Foraminoplasty with Laser

D. WERNER

 

Technical advances in the last few years have shown that surgeries with increasingly smaller incisions can be as successful as open surgery. The purpose of the small incisions is not the demonstration of special skills, but the possibility of accessing the place of events without causing damage to the structures not involved in the pathology. Properly positioning the endoscope in front of the foramen as well as purposefully preparing the intraforaminal structures and the bony boundaries allow for a significant expansion of treating pathological transformations of the spinal chord. Foraminoplastic surgery has proven to be especially successful in avoiding fusions. A prerequisite for enlarging the foramen is the assured stability of the affected vertebra segment. The clinical condition of the vertebra is of utmost importance. There must not be any clinical indication of segment instability, i.e. an indication of spondylothesis. If there are indications of a decreased line segment, or if the patient suffers from isolated back pain after standing erect for an extended time period, the surgeon should refrain from foraminoplasty and consider stabilizing the segment.  Technical approaches to examining the foramen will vary depending on the operating surgeon. After primarily accessing the pathological structures of the interarticular disk, the surgeon may then move toward the foramen and remove the pathological transformations in that area. It is also possible to primarily access the foramen and then remove pathological structures of the interarticular disk.

 

The  most common pathological symptoms in the foramen are intraforaminal disc collapse, extraforaminal disc collapse, foraminal stenosis of the interconnective tissue, foraminal stenosis of the bone by osteophytes of the facet joint, foraminal stenosis of the bone caused by the decreased height of the interarticular disk, and hypertrophy of the facets. In special cases, intraspinal stenosis caused by epidural cysts or migrated fragments need to be addressed.

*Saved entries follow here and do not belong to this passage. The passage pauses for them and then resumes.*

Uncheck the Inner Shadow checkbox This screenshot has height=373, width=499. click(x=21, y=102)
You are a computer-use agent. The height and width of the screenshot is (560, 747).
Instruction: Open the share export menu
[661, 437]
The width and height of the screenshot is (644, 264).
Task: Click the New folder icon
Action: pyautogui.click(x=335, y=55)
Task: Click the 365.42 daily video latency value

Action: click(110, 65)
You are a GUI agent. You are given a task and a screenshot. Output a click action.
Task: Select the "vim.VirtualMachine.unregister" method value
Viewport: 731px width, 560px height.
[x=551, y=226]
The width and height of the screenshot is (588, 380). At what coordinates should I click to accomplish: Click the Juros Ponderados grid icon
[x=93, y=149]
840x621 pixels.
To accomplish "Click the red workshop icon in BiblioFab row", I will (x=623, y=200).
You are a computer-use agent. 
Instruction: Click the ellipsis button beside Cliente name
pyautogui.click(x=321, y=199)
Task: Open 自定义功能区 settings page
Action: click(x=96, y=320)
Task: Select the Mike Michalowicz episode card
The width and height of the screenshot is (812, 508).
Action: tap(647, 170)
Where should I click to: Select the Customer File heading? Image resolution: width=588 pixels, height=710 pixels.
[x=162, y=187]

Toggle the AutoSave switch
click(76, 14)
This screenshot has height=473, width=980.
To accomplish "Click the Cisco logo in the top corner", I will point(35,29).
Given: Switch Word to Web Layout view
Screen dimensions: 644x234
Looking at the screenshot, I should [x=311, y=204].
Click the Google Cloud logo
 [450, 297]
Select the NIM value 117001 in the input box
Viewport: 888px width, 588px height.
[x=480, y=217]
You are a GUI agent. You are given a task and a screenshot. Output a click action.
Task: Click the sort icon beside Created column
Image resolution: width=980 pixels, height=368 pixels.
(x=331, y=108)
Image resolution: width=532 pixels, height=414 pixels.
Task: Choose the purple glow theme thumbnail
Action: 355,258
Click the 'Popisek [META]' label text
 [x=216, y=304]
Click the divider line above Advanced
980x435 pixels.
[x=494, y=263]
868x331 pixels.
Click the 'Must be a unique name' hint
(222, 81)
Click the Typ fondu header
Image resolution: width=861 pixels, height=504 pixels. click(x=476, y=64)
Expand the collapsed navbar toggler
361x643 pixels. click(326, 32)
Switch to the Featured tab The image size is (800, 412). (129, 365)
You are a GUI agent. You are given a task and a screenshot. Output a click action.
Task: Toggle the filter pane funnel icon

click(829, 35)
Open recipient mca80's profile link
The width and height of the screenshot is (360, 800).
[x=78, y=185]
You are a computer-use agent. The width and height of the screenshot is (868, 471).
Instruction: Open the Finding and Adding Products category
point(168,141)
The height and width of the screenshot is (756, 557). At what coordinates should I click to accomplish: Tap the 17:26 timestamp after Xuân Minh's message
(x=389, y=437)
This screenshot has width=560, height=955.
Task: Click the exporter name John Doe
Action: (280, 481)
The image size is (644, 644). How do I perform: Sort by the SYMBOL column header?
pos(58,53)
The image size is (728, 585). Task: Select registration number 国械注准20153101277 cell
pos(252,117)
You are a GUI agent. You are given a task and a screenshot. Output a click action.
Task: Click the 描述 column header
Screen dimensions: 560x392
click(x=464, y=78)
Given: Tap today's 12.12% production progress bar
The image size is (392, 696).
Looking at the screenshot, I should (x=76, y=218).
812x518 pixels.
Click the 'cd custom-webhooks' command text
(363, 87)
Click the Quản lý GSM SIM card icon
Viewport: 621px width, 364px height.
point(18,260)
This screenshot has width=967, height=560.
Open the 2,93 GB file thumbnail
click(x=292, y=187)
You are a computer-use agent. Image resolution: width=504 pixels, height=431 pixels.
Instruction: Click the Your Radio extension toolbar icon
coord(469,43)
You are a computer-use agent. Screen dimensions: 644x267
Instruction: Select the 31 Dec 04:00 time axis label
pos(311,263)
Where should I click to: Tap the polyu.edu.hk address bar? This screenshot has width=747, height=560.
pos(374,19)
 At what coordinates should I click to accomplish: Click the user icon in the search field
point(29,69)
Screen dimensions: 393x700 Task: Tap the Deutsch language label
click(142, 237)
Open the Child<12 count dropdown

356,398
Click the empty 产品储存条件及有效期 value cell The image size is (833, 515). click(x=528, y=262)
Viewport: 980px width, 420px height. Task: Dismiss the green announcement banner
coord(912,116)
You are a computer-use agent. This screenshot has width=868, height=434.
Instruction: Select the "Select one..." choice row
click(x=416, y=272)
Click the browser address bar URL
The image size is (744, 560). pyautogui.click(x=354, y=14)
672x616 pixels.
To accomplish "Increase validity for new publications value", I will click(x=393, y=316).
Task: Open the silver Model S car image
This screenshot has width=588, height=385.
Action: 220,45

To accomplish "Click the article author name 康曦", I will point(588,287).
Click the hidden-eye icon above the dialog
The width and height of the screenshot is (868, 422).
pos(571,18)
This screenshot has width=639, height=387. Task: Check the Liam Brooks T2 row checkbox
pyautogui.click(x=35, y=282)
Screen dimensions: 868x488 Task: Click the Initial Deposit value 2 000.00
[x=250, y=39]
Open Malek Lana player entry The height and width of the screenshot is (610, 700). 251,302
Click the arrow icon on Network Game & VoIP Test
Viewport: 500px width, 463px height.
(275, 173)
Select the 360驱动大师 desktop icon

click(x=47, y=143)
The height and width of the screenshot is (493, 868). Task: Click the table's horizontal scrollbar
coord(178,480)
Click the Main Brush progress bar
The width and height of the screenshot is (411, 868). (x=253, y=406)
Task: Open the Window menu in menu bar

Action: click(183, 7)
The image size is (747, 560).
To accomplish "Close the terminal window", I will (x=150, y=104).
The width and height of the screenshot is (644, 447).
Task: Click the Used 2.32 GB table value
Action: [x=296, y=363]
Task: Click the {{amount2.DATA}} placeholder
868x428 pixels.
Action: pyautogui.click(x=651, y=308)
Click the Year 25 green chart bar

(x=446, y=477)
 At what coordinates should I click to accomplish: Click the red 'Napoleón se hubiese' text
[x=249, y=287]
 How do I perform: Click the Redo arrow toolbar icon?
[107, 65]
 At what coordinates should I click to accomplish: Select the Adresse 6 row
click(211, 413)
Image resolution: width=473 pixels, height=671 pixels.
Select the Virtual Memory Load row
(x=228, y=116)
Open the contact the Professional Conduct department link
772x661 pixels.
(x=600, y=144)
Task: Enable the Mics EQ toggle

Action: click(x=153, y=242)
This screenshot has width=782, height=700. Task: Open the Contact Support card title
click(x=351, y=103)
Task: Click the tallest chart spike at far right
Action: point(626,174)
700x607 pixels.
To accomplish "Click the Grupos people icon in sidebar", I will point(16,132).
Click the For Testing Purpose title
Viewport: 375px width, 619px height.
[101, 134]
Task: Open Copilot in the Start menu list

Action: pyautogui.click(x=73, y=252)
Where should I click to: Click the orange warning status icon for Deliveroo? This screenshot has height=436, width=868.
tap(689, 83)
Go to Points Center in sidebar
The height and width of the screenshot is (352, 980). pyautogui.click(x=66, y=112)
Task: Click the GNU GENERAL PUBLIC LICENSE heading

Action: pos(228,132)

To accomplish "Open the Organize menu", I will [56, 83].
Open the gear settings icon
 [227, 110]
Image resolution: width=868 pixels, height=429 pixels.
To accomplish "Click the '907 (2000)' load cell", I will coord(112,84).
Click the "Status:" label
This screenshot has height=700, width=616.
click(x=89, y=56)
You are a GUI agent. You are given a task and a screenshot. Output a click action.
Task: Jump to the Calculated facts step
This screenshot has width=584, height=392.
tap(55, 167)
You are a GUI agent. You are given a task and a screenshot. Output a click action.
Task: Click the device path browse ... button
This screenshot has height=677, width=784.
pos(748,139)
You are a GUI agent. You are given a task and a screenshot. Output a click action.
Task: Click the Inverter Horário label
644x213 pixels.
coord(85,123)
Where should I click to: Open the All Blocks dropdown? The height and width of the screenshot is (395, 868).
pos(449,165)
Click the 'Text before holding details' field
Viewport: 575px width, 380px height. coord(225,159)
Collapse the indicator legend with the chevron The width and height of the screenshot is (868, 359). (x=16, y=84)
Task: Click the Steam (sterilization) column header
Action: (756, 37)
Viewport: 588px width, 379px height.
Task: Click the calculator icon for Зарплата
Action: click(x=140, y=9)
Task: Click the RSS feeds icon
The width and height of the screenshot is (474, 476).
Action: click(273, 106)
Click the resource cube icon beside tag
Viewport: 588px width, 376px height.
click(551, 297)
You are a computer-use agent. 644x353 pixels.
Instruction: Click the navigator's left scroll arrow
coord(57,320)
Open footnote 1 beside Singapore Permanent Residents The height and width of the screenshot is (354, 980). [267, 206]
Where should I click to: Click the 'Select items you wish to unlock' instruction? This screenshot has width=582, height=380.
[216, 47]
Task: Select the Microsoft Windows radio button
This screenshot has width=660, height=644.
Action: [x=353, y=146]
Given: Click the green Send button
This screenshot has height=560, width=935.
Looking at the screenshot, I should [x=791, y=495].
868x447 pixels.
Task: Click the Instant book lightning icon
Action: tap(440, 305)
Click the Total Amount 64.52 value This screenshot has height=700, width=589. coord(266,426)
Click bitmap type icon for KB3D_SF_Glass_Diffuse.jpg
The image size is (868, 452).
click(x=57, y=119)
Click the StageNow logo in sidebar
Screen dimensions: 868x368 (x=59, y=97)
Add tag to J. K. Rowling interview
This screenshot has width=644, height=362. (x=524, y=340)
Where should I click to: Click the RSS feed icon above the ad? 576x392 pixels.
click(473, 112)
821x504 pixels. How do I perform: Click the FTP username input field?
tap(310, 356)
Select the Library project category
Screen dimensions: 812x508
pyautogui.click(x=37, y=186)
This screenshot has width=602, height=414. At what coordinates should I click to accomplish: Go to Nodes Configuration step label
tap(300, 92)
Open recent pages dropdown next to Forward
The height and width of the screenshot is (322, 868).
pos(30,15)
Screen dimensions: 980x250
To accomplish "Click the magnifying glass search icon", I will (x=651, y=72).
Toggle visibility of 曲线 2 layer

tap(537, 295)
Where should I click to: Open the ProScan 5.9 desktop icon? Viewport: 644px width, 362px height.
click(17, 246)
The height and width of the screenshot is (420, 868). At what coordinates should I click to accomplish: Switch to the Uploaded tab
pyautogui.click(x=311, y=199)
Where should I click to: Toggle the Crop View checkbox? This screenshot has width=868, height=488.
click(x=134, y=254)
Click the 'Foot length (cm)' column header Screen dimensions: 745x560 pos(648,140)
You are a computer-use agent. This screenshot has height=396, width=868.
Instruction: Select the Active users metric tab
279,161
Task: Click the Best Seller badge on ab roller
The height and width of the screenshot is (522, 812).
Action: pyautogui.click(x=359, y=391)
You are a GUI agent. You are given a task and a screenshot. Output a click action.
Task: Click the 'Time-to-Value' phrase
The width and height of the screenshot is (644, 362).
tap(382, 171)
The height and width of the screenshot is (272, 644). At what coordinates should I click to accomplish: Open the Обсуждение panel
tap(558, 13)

In this case, the pathology is located directly on the interarticular disk or is directly linked to it. The technique of removing migrated fragments is not easy and requires an adequate amount of experience.

 

In many cases, foraminoplasty for the purpose of enlarging the transforaminal space, i.e. the improvement of the transforaminal nerve passage, leads to a significant alleviation of discomfort. What happens in this case is the resection of intraforaminal connective tissue and, in some cases, also the resection of bone and portions of the posterior ligaments and/or portions of the thickened capsule of the facet joints. Especially if the degeneration of the interarticular disk has advanced and a significant decrease of height has taken place, the posterior ligament will thicken and lead to a narrowing of the foraminal nerve passage. In this case, a bilateral resection or, if the symptoms are limited to one side, a unilateral resection of the ligament has proven to be helpful. In this case, laser techniques have been beneficial. The use of laser allows for a well-defined resection that avoids causing destruction or harm to the surrounding structures. The same holds true for resecting osteophytes in the area of the facet  joints  or a thickened facet joint capsule. Laser techniques have been especially useful in the resection of bone. This is due to the significantly reduced risk of hemorrhage and the ability to take a very specific aim in the mechanical excision.